Concurrently, gene therapy approaches are maturing. Sellier et al. shows muscle-directed AAV vectors demonstrate efficient, low-dose treatment potential (23), with critical insights regarding anti-transgene immunogenicity management in highly specific targeting strategies.
Most notably, therapeutic frontiers are expanding to address previously untreatable CNS disease. George et al.'s (5) pioneering work on TfR-mediated ERT demonstrates, in preclinical models, effective simultaneous clearance of brain and skeletal muscle glycogen with a single biologic. This approach, coupled with novel biomarkers (e.g., CSF Hex4) and advanced imaging (Glyco-CEST/NOE MRI), opens new therapeutic possibilities.
As patient survival extends, new long-term challenges are recognized. The emergence of life-threatening cardiac conduction abnormalities, such as complete atrioventricular block in long-term IOPD survivors, underscores the necessity of lifelong, multi-system surveillance that includes arrhythmia monitoring, even in patients with stable ventricular function on ERT (28).
Amid these exciting developments, Corbett et al.'s (11) systematic review and network meta-analysis provide crucial reality checks on the current evidence base for approved ERTs. While confirming modest short-term benefits of ERTs like ALG and AVA over best supportive care in ERT-naïve patients, limited reliable evidence supports clinically meaningful outcome differences between available ERTs. The review critically highlights long-term comparative data scarcity, high bias risk in key trials, and independent research data access challenges.
Real-world evidence has clarified Pompe disease's substantial economic burden and specific mortality causes, reinforcing the critical importance of early diagnosis pathways provided by newborn screening. For disease monitoring, non-invasive biomarkers like 7T NMR spectroscopy and wearable sensor-based DHT show significant potential for early, sensitive disease activity detection at molecular and functional levels, providing earlier intervention windows (30, 31).

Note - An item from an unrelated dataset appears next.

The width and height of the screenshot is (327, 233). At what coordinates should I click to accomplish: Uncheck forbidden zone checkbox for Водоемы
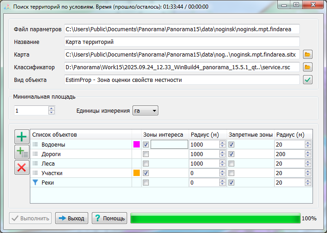click(x=231, y=145)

Looking forward, the development pipeline shows considerable promise. The prospects of curative gene therapies, highly selective oral stabilizers, advanced delivery systems (e.g., TfR-ERT), and expanded screening must be accompanied by synchronized health technology assessment and policy reform. This ensures these innovations are fairly evaluated and sustainable, equitable access models are established. The future of Pompe disease management lies in a fully integrated strategy: robust and accessible NBS, next-generation biologics and delivery systems, smart small-molecule adjuncts, advanced gene therapies with immunogenicity management, sensitive biomarkers, more robust and transparent comparative evidence bases for existing therapies, comprehensive long-term surveillance protocols for emerging complications, and supportive policy reforms—all working collectively to comprehensively improve patient outcomes from the earliest possible moment.